* DESCRIPTION OF THE TASK *
Retype each of the following entries verbatim, preserving every character and line break.

[Target pointing data]
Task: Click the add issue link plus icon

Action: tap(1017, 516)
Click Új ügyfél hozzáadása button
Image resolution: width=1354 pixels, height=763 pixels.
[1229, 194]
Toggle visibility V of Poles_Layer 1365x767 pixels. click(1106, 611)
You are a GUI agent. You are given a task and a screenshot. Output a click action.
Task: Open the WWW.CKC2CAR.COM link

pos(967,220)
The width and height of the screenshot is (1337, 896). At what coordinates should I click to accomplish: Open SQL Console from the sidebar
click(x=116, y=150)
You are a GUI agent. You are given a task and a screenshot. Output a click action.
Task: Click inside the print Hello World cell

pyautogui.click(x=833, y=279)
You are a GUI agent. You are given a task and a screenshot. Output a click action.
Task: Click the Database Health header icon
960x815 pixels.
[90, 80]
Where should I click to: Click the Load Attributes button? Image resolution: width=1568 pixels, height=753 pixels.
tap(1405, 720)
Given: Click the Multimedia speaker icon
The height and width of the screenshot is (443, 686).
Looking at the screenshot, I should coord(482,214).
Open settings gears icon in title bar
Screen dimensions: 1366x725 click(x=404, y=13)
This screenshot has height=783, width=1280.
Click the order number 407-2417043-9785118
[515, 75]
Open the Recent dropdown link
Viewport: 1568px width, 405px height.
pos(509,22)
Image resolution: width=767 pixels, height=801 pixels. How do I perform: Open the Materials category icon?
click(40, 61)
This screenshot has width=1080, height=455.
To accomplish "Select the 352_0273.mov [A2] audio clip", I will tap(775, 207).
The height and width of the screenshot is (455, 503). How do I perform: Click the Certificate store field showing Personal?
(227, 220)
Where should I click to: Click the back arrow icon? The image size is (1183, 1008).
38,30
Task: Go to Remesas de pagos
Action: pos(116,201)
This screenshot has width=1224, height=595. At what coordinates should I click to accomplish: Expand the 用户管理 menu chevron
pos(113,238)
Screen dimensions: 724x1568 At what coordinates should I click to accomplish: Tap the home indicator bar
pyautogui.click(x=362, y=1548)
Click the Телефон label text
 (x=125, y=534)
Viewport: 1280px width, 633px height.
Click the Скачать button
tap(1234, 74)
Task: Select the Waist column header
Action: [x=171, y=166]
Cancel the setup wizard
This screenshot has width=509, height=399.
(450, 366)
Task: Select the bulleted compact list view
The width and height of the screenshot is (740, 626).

* RESPONSE TO THIS EXERCISE *
Task: Click the add issue link plus icon

Action: tap(1017, 516)
Click Új ügyfél hozzáadása button
Image resolution: width=1354 pixels, height=763 pixels.
[1229, 194]
Toggle visibility V of Poles_Layer 1365x767 pixels. click(1106, 611)
You are a GUI agent. You are given a task and a screenshot. Output a click action.
Task: Open the WWW.CKC2CAR.COM link

pos(967,220)
The width and height of the screenshot is (1337, 896). At what coordinates should I click to accomplish: Open SQL Console from the sidebar
click(x=116, y=150)
You are a GUI agent. You are given a task and a screenshot. Output a click action.
Task: Click inside the print Hello World cell

pyautogui.click(x=833, y=279)
You are a GUI agent. You are given a task and a screenshot. Output a click action.
Task: Click the Database Health header icon
960x815 pixels.
[90, 80]
Where should I click to: Click the Load Attributes button? Image resolution: width=1568 pixels, height=753 pixels.
tap(1405, 720)
Given: Click the Multimedia speaker icon
The height and width of the screenshot is (443, 686).
Looking at the screenshot, I should coord(482,214).
Open settings gears icon in title bar
Screen dimensions: 1366x725 click(x=404, y=13)
This screenshot has height=783, width=1280.
Click the order number 407-2417043-9785118
[515, 75]
Open the Recent dropdown link
Viewport: 1568px width, 405px height.
pos(509,22)
Image resolution: width=767 pixels, height=801 pixels. How do I perform: Open the Materials category icon?
click(40, 61)
This screenshot has width=1080, height=455.
To accomplish "Select the 352_0273.mov [A2] audio clip", I will tap(775, 207).
The height and width of the screenshot is (455, 503). How do I perform: Click the Certificate store field showing Personal?
(227, 220)
Where should I click to: Click the back arrow icon? The image size is (1183, 1008).
38,30
Task: Go to Remesas de pagos
Action: pos(116,201)
This screenshot has width=1224, height=595. At what coordinates should I click to accomplish: Expand the 用户管理 menu chevron
pos(113,238)
Screen dimensions: 724x1568 At what coordinates should I click to accomplish: Tap the home indicator bar
pyautogui.click(x=362, y=1548)
Click the Телефон label text
 (x=125, y=534)
Viewport: 1280px width, 633px height.
Click the Скачать button
tap(1234, 74)
Task: Select the Waist column header
Action: [x=171, y=166]
Cancel the setup wizard
This screenshot has width=509, height=399.
(450, 366)
Task: Select the bulleted compact list view
The width and height of the screenshot is (740, 626).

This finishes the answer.